At Fight the Power, The Samoan Gangsta Party (Matty Smalls and Sammy the Silk) made their ECW debut during The Eliminators' (John Kronus and Perry Saturn) World Tag Team Championship defense against The Gangstas (New Jack and Mustafa Saed) and attacked Gangstas, thus costing them the title shot. On the June 18 episode of Hardcore TV, it was announced that Gangstas would receive another title shot against Eliminators at Hardcore Heaven, which would be their last chance at the titles. It was also announced on the same episode that Samoan Gangsta Party would make their in-ring debut at the event.

==Event==
===Preliminary matches===
In the opening match, Shane Douglas took on Mikey Whipwreck. After a back and forth contest, Douglas executed a belly-to-belly suplex for the win. After the match, Stevie Richards impersonated Baron von Raschke as "Baron von Stevie" and The Blue Meanie impersonated Goldust as "Bluedust" in an in-ring interview with Joey Styles.

In the next match, The Full Blooded Italians (J.T. Smith and Little Guido) took on The Dudleys (Big Dick Dudley and Buh Buh Ray Dudley). Before the match started, Smith brought out the returning Salvatore Bellomo as the newest member of the F.B.I., who would manage them at ringside. Bellomo's repeated interference resulted in Big Dick carrying him away to the backstage and then D-Von Dudley interrupted the match and hit Guido with a steel chair, thus getting Dudleys disqualified. As Big Dick came back to the ring, D-Von retreated and escaped in a car.

Next, Taz took on Ultimate Fighting Championship (UFC) mixed martial artist Paul Varelans. The referee was distracted enough for Perry Saturn to dropkick Varelans in the back of the head on the top rope, allowing Taz to nail a T-Bone Taz-Plex and he applied a Tazmission to gain a submission victory over Varelans.

Next, Raven was scheduled to defend the World Heavyweight Championship against IWA Japan's handpicked wrestler. Before the match, Raven, Stevie Richards and Super Nova mocked The Sandman by bringing out his wife Peaches, who dropped to her knees in front of Raven. Sandman then came and told that he did not care as he had already pimped her out. Raven's challenger was then revealed to be Terry Gordy. The match was filled with interference by Raven's Nest members, The Sandman and Tommy Dreamer. Stevie Richards ultimately hit a Stevie Kick to Gordy, allowing Raven to execute a DDT to retain the title. After the match, Raven's Nest attacked Dreamer and Gordy until Sandman made the save and then Peaches came to the ring and brought out her son Tyler along with her, who claimed that he worshipped Raven and Raven took them to the backstage and Sandman followed them to the backstage.

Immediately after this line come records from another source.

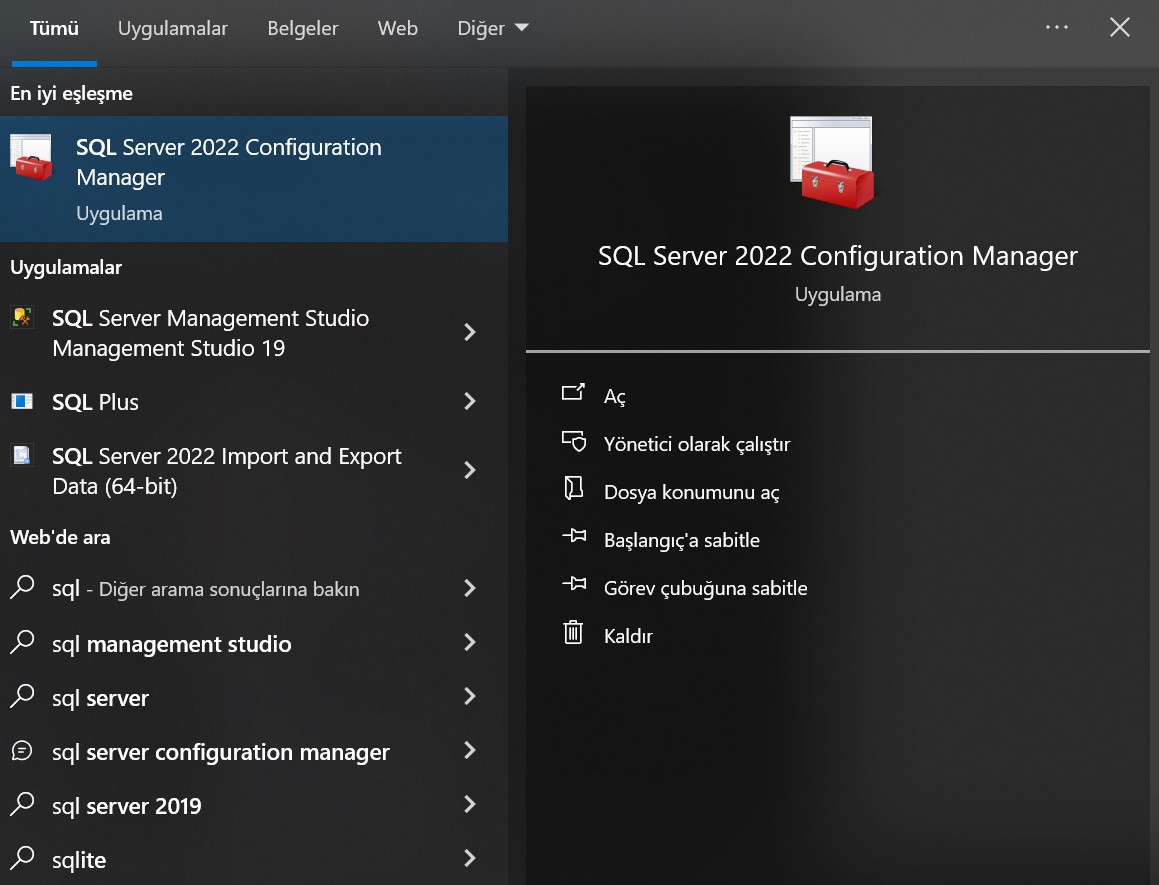Screen dimensions: 1159x885
Task: Click the pin icon beside Görev çubuğuna sabitle
Action: tap(573, 586)
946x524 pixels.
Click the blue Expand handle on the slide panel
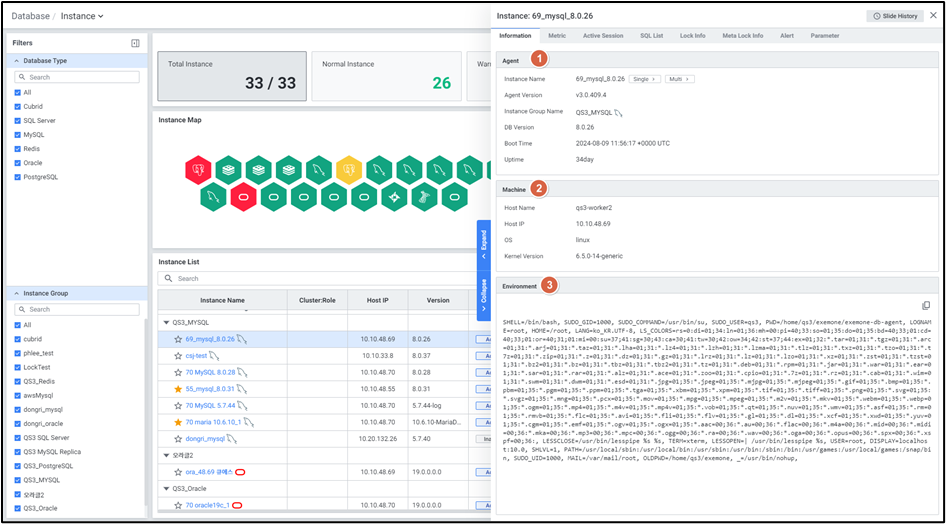coord(484,240)
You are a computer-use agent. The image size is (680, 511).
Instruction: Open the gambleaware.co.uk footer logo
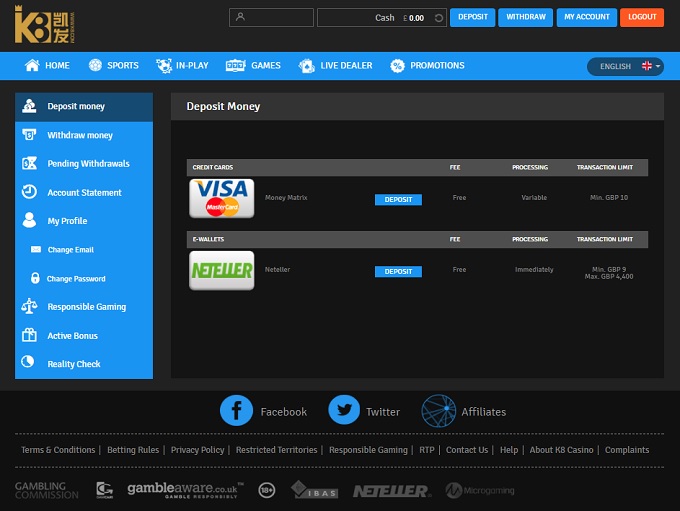pyautogui.click(x=185, y=490)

Next, The Eliminators (Saturn and Kronus) defended the World Tag Team Championship against The Gangstas (New Jack and Mustafa Saed), in which Gangstas had their last chance for the tag team titles. However, Gangstas were attacked by The Samoan Gangsta Party (Matty Smalls and Sammy the Silk) in the aisle during their entrance to the ring and then the match was thrown out. The Bruise Brothers (Don Bruise and Ron Bruise) joined Samoan Gangsta Party in taking out Gangstas and substituted for Gangstas. However, the match never went underway as Gangstas came back to brawl and four teams brawled with each other at the ringside area.

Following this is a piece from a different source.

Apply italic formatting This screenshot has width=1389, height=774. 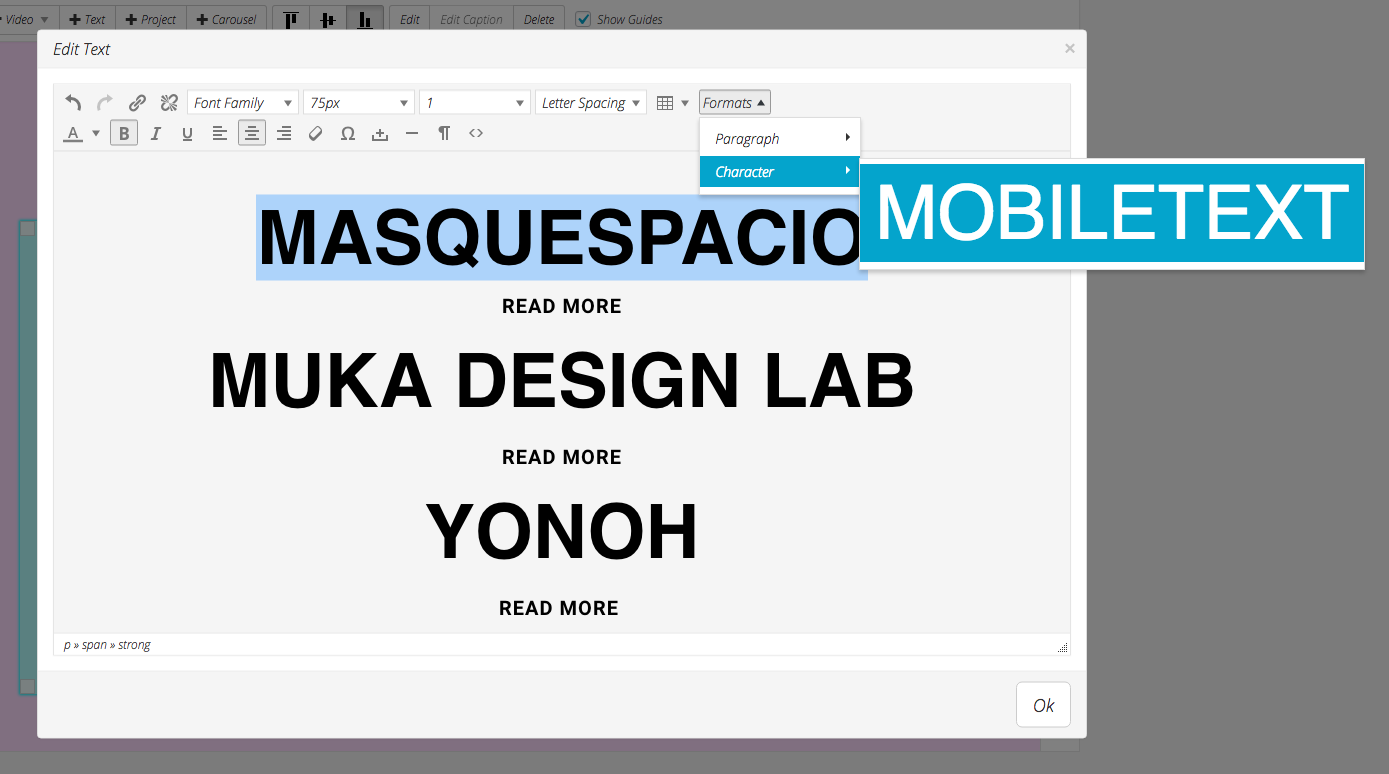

This was followed by Samoan Gangsta Party making their in-ring debut in ECW against Axl Rotten and Hack Meyers. The match ended in a no contest after The Gangstas interfered to attack Samoan Gangsta Party. The Eliminators and Bruise Brothers also joined the brawl and all four teams brawled with each other.

Next, Pitbull #2 defended the World Television Championship against Chris Jericho. Shane Douglas came at ringside and grabbed Pitbull's valet Francine. Pitbull tried to make the save with a clothesline to Douglas but Douglas put Francine in place of him. Pitbull #1 came to the ringside and took Francine to the backstage. Jericho hit a hurricanrana from the top rope to Pitbull #2 to win the title.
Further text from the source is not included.